Ротов молчал, опустив голову.
– Я бы пошёл в полусотники, – сказал он. – Да ведь брат Федька – убивец. Он всему помеха. Я ему кровный родич и за него в ответе.
– Погоди, не торопись, – возразил Агапов. – Ты молодший брат и за старшего не в ответе.
– Не знаю, что и сказать. Делай, сотник, как знаешь.
– Добро, – Агапов встал с липы. – Сегодня же скажу воеводе. Ну, пошли к ребятам.
Когда они подходили к казакам, взиравшим с любопытством на их беседу, Семка, собравшись с духом, спросил:
– Ты в Арбугинских полях и близ Волги о Федьке
– Нет. Ни слуху о Федьке, ни духу.
Казаки явились из степи не с пустыми руками, у них было много солёной рыбы и усольской соли. Из всей этой добычи они выделили Сёмке и его казакам щедрый пай. Сёмка взял солёного леща, понюхал и почувствовал, как во рту прибыло слюны.
– Как посол, Сёмка? – спросил Агапов.
– Скусно воняет, – ответил Ротов, с жадностью вгрызаясь в хребет истекающей жиром рыбины.
От этого занятия его оторвал Васятка.
– Поспешай, Сёмка! Тебя дьяк Кунаков кличет!
Казак даже ухом не повёл. Доел леща, обтёр руки листьями и встал с бревна.
– Не трепещи, Васятка, – сказал он. – Я тебя не выдам.

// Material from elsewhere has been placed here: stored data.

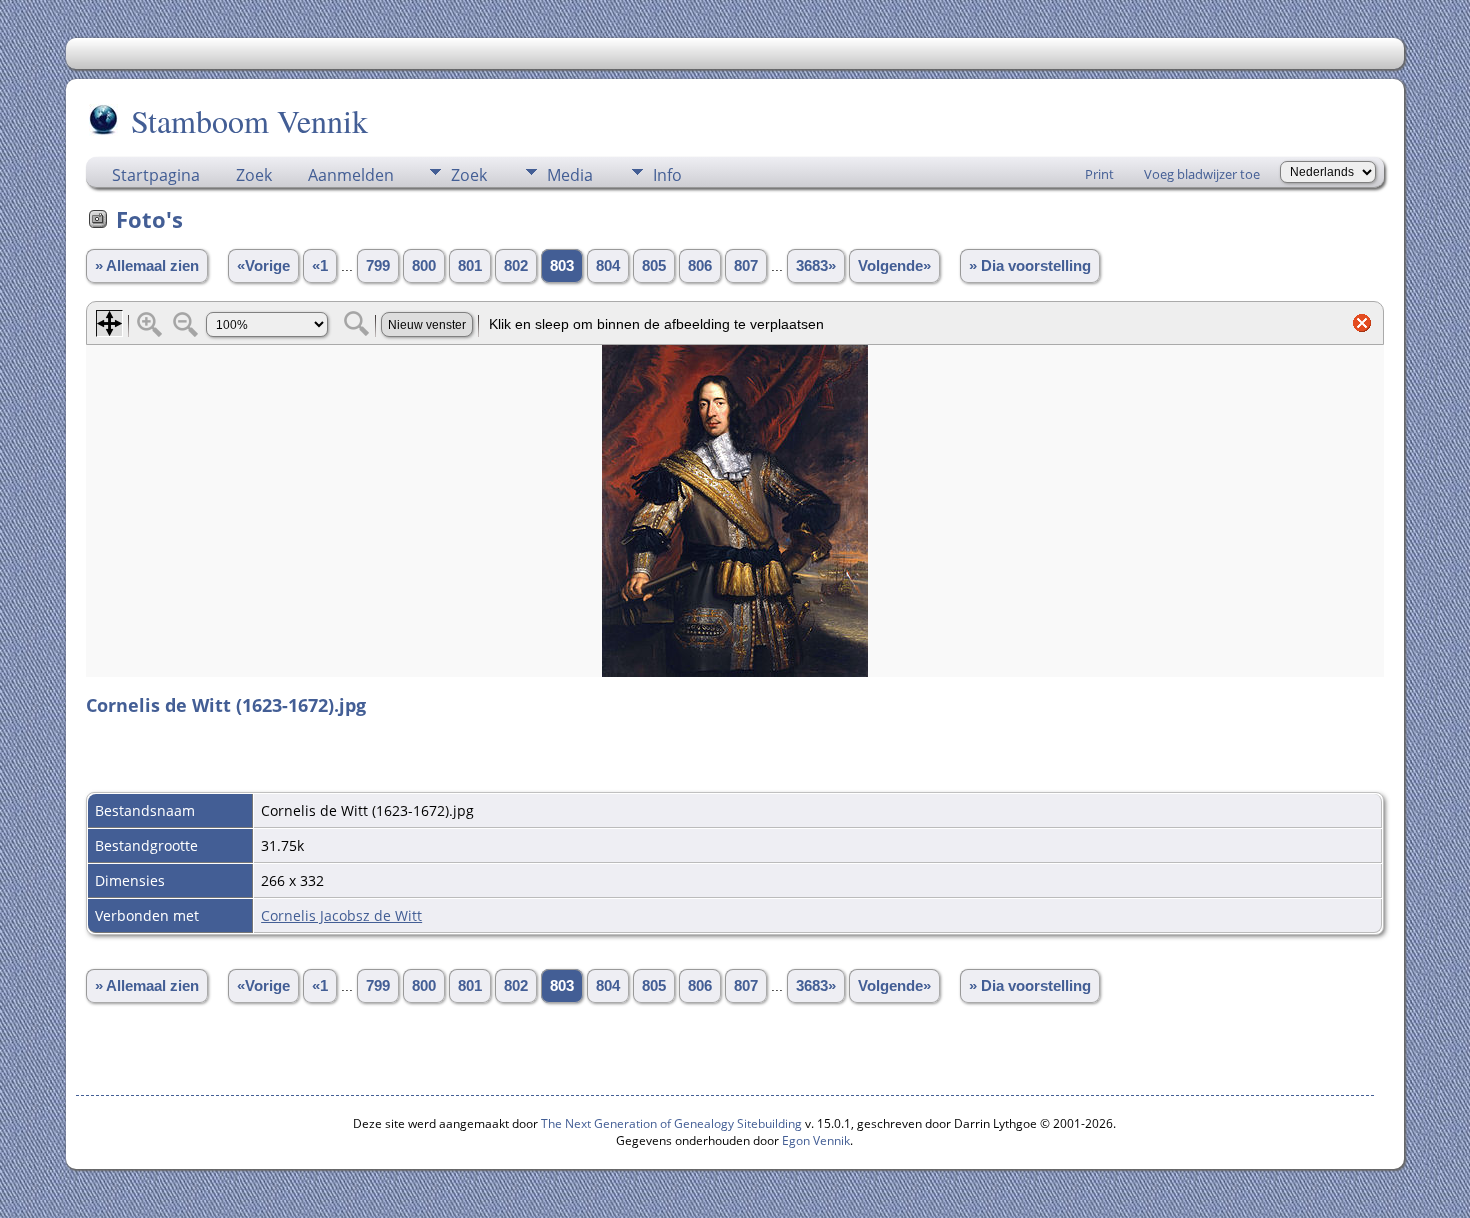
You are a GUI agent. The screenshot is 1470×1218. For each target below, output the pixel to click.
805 (654, 266)
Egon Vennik (816, 1140)
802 (516, 266)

Кунаков горел нетерпением начать кнутобойный розыск над пойманным калмыком. Спешно были призваны к тюремной избе Коська Харин и старый Урча. Сам Кунаков очинил перья, освежил чернила в чернильнице и склеивал листы бумаги в столбец для сыскного допроса. На земной поклон Сёмки он едва обратил внимание.
– Будешь при мне в розыске, – сказал дьяк.
Тюремная изба была построена, ввиду её нужности, сразу же вслед за воеводской. Это был сруб, опущенный в землю, высотой всего в два аршина, чтобы узник не мог встать в полный рост, и другой сруб, просторный и много выше земляного. К потолку верхней избы были приспособлены крючья, а под ними устроен очаг из речных булыжников. Коська Харин успел зажечь на нём горку угольев, которые жарко дышали.
– Тащите калмыка! – распорядился Кунаков, устроившись на лавке у стены.
Коська поднял творило тюремного погреба и спустился вниз. Послышалось сопение, визг, и на пол избы выкатился калмык. Следом, пытхя, вылез Коська.
– Урча! – сказал дьяк, доставая из волосьев головы перо. – Спроси языка, куда он шёл, сколько было людей и с какой целью.
Услышав звуки родной речи, пленник вскочил на ноги и, сверкая глазами, уставился на Урчу. Когда тот замолк, калмык выстрелил в него скороговоркой и отвернулся, презрительно плюнув на пол.
– Что он сказал? – вопросил Кунаков.
– Плохо сказал, – произнес Урча. – Отца моего ругал, детей.
– Ты что, его знаешь?
– Нет, мы разных родов. Я дербет, он торгут.
– Добро, – сказал Кунаков, засовывая гусиное перо в волосы головы. – Отмолчаться вздумал. Скажи Урча, что сейчас ему пятки припекут угольями.
Урча перевёл сказанное дьяком пленнику, тот не ответил.
– Коська, начинай! – приказал дьяк.
Палач подхватил калмыка и за руки подвесил его к потолочному крюку на верёвке, которую держал в руках. Затем одной рукой разворошил уголья, а другой ослаблял верёвку, опуская узника в огонь.